642-x600-th-ope.jpgMike Leigh has long been a great director, but now he is surely at the top of his form. "Another Year" has premiered here and is the film everyone I talk with loves the most. It is so beautifully sure and perceptive in its record of one year in the life of a couple happily married, and their relatives and friends, not so happy. After "Vera Drake" (2004) and "Happy-Go-Lucky" (2008), Leigh cannot seem to step wrong.

A women at the press conference asked Leigh (left) "did you have to make Mary so sad?" She might as well have asked, "did you have to make Tom and Gerri so happy? "

They're a long-married couple, played by Jim Broadbent and Ruth Sheen, and they seem in complete accord about their life together. They garden, they work, they welcome their friends, they hope their son will find the right girl, they are in love.

Their steadfast joy in each other's company is essential, I believe, to provide the film with a center around which the characters revolve. Remarkably, these days, their 30-year-old son loves them and is happy, and they have no "issues." Theirs is the home poor Sally comes to when she realizes she has made no home of her own.

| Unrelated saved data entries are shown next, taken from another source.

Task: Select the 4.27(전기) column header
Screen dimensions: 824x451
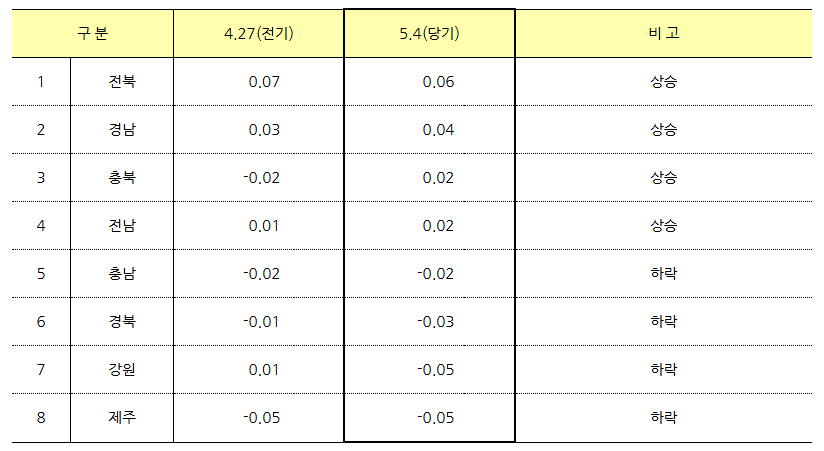Action: [x=259, y=34]
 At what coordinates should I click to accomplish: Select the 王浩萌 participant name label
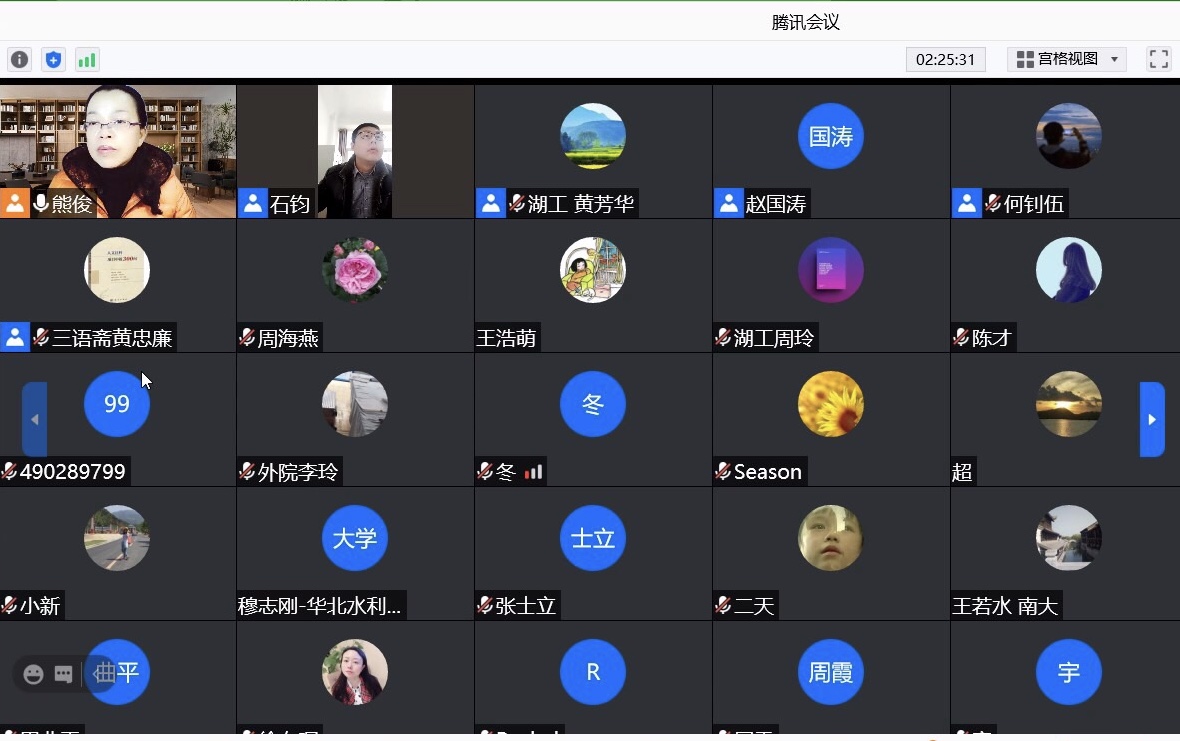507,339

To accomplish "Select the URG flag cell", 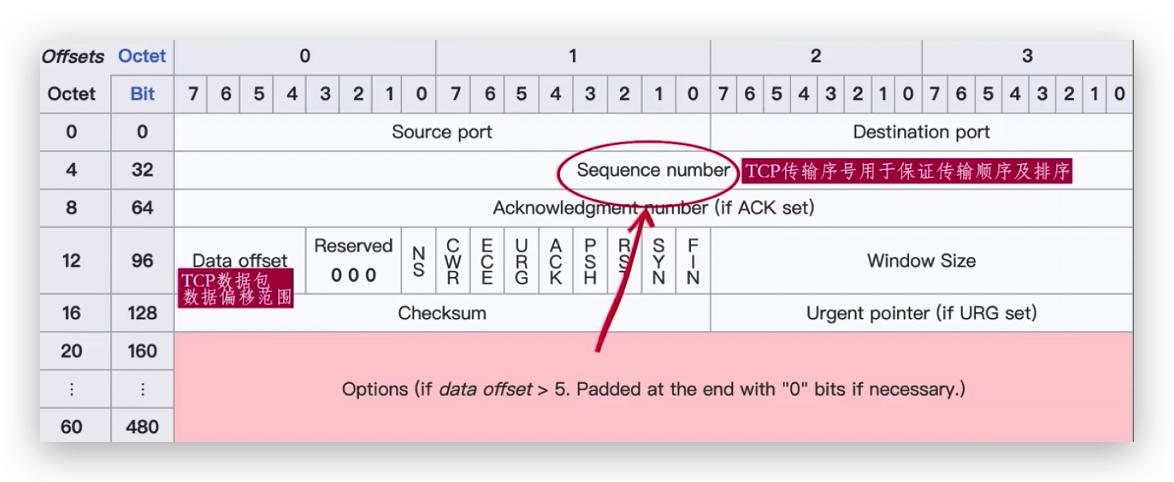I will point(521,261).
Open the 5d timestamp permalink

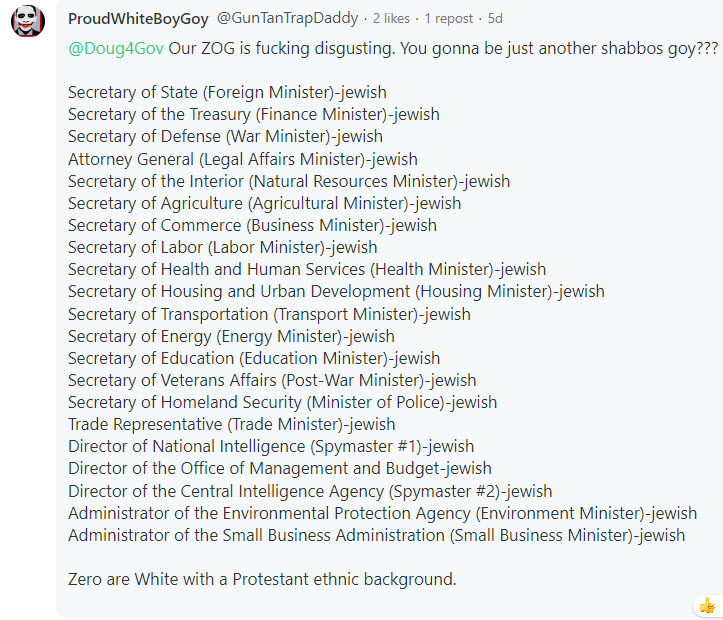(x=495, y=18)
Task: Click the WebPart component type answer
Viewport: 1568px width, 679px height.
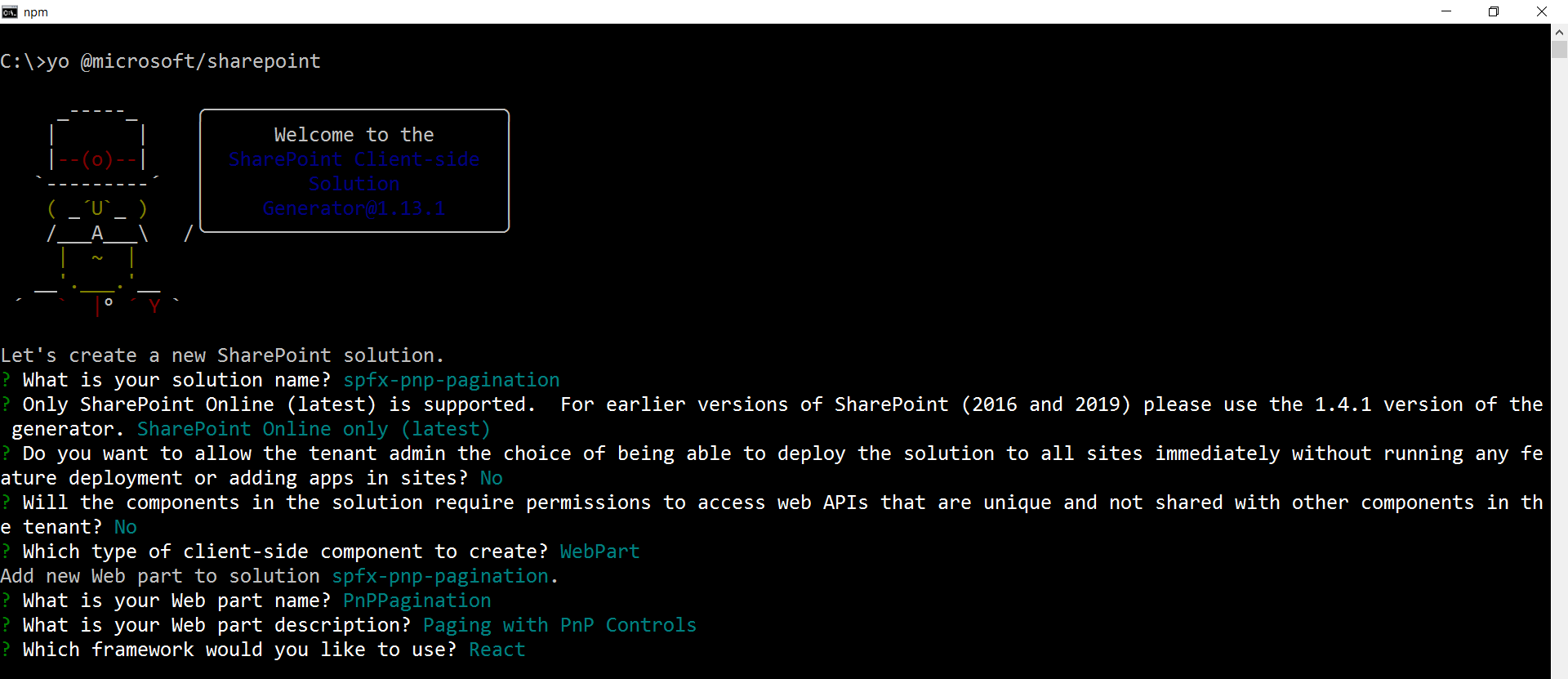Action: tap(599, 552)
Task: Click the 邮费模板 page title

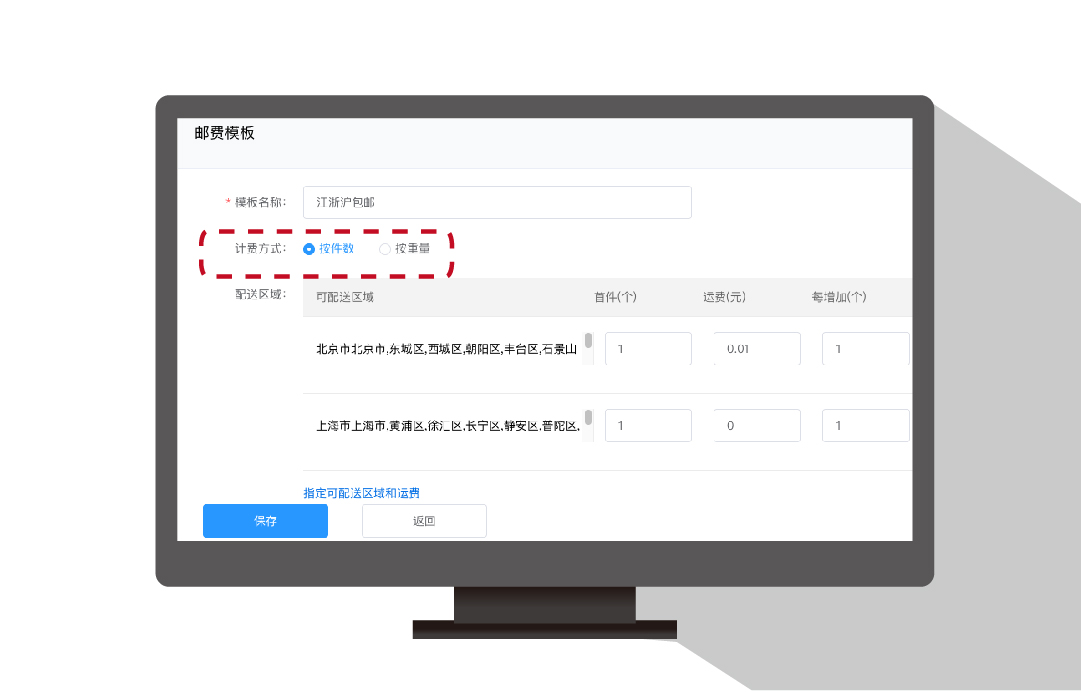Action: [x=225, y=133]
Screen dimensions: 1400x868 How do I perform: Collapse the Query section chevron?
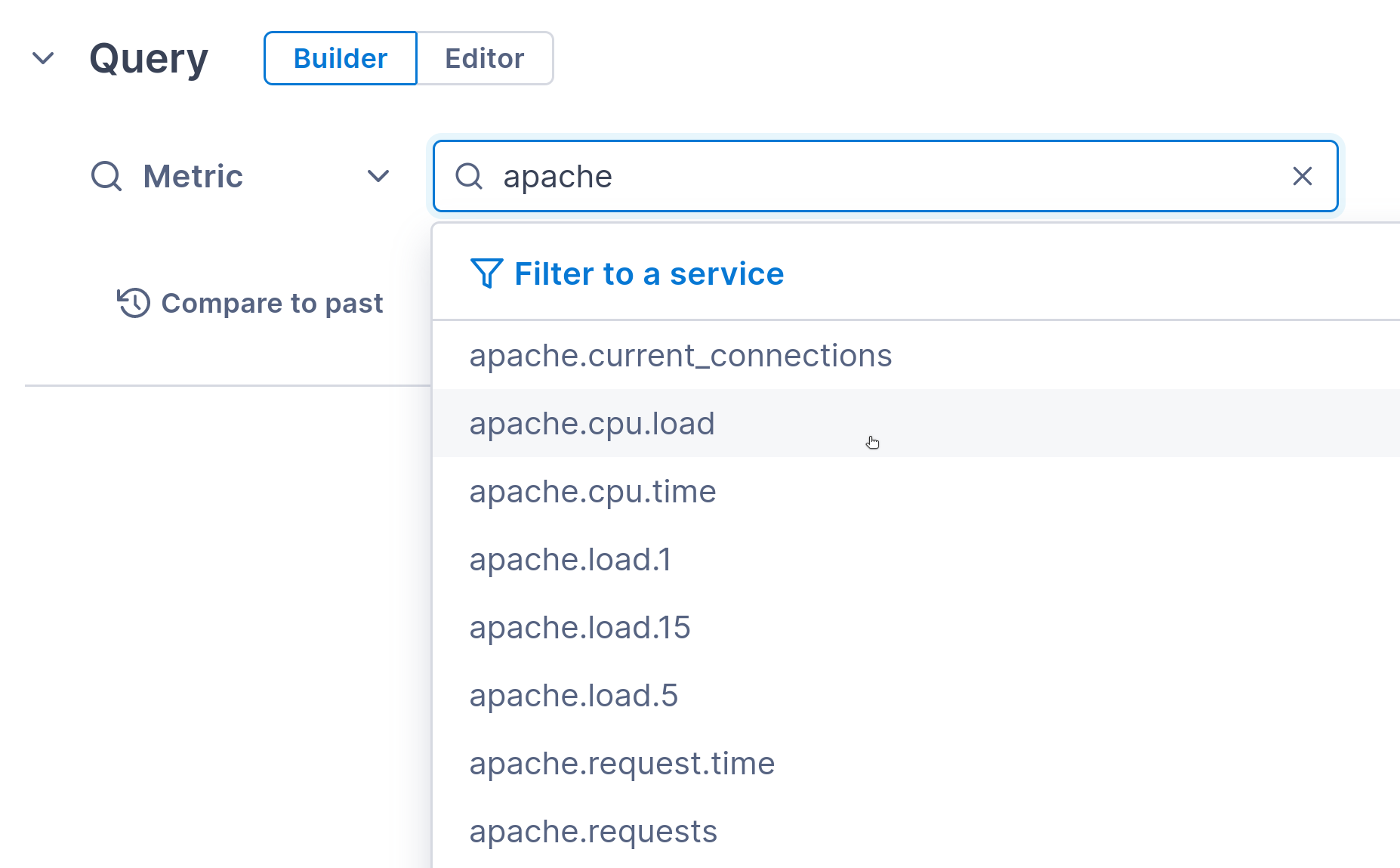click(x=44, y=58)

As Leigh's film grows through spring, summer, autumn and winter, it involves the lives touched by Tom and Gerri (yes, they smile about their names). In particular they observe Mary (Lesley Manville), who is single, lonely, getting older, and alcoholic. "It's a shame," Tom says at one point after she's ended yet another sad visit, and that's all he has to say.

These people are not us, and yet we know them. They attend the funeral of Tom's sister in law, and we have never been to a funeral quite like it, and yet it is like many funerals. The uninvolved clergyman, the efficient undertakers, the remote father, the angry son, the handful of neighbors who didn't know the deceased all that well, the family skeletons. In particular, notes of social embarrassment that Leigh specializes in; the ways people display their anguish without meaning to.

It will have to be quite a film to snare the Palme d'Or away from this one, but there is a week to go. If "Another Year" isn't the Palme winner, then Lesley Manville is a good choice for best actress. When the film opens I'll have to find words to describe her work, but for now all I can say is, it is astonishing.


"Outrageby Takeshi Kitano, on the other hand, is as bad as "Another Year" is good. People left the theater joining in that ancient query, "Why in the hell did they select this film?" Kitano is a gifted Japanese director who has made many films I admire, but this must be his worst. It involves two warring factions in the Yakuza, or Japanese mafia, and by the end of the film just about everyone on both sides is dead.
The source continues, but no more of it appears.